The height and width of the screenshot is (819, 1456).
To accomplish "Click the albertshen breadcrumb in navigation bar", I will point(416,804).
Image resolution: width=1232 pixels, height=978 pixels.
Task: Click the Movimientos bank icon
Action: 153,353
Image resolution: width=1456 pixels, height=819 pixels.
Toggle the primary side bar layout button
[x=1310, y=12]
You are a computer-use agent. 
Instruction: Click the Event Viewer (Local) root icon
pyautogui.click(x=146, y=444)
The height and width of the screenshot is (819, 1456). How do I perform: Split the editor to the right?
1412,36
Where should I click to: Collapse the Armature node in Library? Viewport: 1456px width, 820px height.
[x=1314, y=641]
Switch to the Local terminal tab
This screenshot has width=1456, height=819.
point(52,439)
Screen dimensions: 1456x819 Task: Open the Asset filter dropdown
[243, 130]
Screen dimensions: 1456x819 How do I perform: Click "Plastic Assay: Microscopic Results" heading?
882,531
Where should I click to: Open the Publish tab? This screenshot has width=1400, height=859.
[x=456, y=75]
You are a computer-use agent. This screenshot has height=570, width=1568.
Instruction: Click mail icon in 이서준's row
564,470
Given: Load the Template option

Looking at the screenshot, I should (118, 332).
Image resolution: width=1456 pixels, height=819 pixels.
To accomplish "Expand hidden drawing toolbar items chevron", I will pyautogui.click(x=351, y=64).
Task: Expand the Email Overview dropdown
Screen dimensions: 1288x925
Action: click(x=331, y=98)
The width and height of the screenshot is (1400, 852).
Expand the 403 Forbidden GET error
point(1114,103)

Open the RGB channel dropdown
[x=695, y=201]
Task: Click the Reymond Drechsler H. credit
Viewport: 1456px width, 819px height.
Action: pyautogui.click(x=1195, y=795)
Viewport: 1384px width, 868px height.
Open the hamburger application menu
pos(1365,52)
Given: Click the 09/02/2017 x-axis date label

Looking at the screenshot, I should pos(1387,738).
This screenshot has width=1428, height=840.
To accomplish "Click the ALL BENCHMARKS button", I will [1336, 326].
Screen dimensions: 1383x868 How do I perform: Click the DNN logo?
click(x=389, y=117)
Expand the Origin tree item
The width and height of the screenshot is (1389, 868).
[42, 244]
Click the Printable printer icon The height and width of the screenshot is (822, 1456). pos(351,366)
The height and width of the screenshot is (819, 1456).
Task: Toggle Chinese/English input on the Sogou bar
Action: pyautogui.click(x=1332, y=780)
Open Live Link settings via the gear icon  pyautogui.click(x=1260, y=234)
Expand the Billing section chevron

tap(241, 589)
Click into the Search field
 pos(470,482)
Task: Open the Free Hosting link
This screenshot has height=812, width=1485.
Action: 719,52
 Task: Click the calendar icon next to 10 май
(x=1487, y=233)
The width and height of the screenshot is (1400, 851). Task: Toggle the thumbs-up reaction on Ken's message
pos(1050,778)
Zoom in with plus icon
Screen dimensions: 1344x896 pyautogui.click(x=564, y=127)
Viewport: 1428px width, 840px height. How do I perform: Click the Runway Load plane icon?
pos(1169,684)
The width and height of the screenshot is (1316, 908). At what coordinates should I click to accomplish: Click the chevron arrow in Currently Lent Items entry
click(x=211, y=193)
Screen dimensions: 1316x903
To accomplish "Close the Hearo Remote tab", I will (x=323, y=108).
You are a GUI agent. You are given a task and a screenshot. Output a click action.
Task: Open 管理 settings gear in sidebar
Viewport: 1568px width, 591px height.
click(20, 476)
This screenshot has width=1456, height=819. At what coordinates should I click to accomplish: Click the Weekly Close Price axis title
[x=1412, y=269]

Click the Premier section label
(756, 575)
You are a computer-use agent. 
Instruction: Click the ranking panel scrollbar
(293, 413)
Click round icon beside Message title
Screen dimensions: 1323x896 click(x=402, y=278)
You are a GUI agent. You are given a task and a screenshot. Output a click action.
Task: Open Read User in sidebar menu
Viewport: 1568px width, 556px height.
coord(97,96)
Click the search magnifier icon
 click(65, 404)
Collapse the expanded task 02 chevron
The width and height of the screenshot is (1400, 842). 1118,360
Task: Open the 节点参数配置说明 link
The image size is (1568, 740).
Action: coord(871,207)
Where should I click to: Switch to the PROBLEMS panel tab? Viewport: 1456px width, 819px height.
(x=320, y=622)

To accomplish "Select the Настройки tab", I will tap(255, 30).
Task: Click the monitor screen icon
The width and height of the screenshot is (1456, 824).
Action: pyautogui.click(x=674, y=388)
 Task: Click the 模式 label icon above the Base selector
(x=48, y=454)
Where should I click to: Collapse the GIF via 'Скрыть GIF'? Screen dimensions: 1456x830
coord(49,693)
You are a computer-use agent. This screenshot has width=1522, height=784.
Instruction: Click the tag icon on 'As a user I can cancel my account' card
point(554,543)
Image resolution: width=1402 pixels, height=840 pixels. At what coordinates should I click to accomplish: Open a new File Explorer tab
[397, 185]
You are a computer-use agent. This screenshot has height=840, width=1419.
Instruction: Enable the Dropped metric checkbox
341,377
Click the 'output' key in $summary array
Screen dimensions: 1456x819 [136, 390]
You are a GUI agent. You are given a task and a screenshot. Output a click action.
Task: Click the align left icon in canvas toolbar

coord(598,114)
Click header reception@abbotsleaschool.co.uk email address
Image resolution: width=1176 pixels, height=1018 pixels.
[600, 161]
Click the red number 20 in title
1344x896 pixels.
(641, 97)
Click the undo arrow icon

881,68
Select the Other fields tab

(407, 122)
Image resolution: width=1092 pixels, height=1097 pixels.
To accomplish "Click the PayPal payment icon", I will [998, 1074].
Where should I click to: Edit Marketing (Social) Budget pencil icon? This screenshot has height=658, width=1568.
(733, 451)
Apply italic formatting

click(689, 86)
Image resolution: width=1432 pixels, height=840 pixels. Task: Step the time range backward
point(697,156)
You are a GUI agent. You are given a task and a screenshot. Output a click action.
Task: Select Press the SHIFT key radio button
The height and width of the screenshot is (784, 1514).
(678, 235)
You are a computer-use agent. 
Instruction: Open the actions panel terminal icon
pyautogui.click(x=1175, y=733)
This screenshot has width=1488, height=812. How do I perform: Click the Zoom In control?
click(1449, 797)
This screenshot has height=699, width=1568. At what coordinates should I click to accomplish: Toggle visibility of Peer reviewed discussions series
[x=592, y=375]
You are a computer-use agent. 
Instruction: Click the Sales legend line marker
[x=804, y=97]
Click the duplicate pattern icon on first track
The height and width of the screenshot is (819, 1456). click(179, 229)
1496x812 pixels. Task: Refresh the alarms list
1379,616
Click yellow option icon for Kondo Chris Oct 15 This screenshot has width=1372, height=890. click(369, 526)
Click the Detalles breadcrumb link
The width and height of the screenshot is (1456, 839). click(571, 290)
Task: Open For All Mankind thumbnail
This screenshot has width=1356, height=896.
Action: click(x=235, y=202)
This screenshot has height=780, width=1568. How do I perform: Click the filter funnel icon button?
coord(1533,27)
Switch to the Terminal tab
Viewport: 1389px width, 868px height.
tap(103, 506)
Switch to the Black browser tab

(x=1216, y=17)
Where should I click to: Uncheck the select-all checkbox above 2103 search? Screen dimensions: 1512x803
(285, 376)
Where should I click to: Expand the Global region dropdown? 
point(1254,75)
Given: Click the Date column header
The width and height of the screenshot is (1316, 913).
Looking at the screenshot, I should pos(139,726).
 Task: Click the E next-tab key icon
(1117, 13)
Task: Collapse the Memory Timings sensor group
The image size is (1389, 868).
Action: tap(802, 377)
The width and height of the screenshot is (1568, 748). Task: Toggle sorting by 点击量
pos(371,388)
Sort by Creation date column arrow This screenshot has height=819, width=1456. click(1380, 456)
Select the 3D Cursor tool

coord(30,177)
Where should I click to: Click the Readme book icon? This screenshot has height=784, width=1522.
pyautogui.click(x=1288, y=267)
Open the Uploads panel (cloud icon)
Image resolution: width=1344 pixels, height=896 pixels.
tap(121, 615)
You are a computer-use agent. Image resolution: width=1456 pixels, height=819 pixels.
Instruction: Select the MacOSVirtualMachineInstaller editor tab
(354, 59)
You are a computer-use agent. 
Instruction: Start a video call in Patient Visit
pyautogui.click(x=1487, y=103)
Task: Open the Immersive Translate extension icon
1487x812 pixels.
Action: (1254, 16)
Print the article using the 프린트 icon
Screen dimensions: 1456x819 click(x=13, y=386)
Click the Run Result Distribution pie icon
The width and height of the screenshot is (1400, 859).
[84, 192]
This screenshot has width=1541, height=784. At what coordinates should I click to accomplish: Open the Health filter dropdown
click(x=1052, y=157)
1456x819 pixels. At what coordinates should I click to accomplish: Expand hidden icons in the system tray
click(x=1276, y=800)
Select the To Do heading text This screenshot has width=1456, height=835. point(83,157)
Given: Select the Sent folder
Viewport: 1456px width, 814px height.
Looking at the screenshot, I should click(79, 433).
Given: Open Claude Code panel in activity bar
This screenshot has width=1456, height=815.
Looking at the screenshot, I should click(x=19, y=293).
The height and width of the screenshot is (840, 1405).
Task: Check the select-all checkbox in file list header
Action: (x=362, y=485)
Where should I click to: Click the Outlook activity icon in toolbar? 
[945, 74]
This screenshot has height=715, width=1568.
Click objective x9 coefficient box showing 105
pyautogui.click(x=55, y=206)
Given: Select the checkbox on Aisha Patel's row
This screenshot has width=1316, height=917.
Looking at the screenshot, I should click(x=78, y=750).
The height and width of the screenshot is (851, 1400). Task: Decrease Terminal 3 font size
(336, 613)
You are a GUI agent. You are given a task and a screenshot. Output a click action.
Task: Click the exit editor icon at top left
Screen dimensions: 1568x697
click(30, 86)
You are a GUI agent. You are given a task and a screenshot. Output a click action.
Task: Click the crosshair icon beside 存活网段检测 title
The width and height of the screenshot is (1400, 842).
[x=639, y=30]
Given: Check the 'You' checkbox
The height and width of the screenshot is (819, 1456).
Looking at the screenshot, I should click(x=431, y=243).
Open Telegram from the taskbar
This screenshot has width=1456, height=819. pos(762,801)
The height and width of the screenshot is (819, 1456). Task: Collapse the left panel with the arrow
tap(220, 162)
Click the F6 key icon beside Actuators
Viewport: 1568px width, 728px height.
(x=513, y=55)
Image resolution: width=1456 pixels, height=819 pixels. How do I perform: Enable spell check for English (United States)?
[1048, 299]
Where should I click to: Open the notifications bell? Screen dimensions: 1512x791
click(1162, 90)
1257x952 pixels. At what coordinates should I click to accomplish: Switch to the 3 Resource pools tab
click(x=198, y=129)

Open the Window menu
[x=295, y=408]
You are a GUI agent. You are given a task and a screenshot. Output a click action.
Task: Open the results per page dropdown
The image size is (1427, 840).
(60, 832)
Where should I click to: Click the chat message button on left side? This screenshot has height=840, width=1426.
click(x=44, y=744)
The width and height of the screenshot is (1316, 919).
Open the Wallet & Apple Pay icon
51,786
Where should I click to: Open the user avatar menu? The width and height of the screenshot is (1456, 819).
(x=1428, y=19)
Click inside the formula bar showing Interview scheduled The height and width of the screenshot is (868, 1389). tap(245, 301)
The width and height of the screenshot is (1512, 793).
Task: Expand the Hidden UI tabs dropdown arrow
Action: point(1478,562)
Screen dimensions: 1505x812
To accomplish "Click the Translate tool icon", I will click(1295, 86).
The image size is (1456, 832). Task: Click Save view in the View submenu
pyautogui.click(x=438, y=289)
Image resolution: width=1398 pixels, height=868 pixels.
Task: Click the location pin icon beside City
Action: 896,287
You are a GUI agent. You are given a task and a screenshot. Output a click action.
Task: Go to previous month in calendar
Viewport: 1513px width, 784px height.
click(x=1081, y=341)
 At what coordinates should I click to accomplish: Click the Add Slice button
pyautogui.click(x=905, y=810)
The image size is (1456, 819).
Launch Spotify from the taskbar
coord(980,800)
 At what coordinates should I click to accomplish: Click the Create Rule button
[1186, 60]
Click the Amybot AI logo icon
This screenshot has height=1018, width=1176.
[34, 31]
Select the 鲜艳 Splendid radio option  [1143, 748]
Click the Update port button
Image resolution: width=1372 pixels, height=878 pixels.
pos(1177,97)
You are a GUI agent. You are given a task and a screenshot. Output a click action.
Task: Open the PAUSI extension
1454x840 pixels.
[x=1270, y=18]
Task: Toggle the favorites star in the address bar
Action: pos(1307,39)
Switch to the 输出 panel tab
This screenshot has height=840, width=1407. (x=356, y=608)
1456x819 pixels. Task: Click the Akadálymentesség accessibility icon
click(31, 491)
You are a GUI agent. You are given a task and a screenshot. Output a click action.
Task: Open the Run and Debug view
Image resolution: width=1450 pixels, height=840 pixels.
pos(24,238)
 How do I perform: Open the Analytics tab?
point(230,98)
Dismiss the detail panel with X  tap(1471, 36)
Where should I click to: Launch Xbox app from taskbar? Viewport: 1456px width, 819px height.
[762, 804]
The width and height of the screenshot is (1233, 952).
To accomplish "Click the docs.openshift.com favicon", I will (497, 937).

(Work to complete):
Among the records above, find each line containing the string "extension" and copy it.

(Exercise answer):
Task: Open the Immersive Translate extension icon
Task: Open the PAUSI extension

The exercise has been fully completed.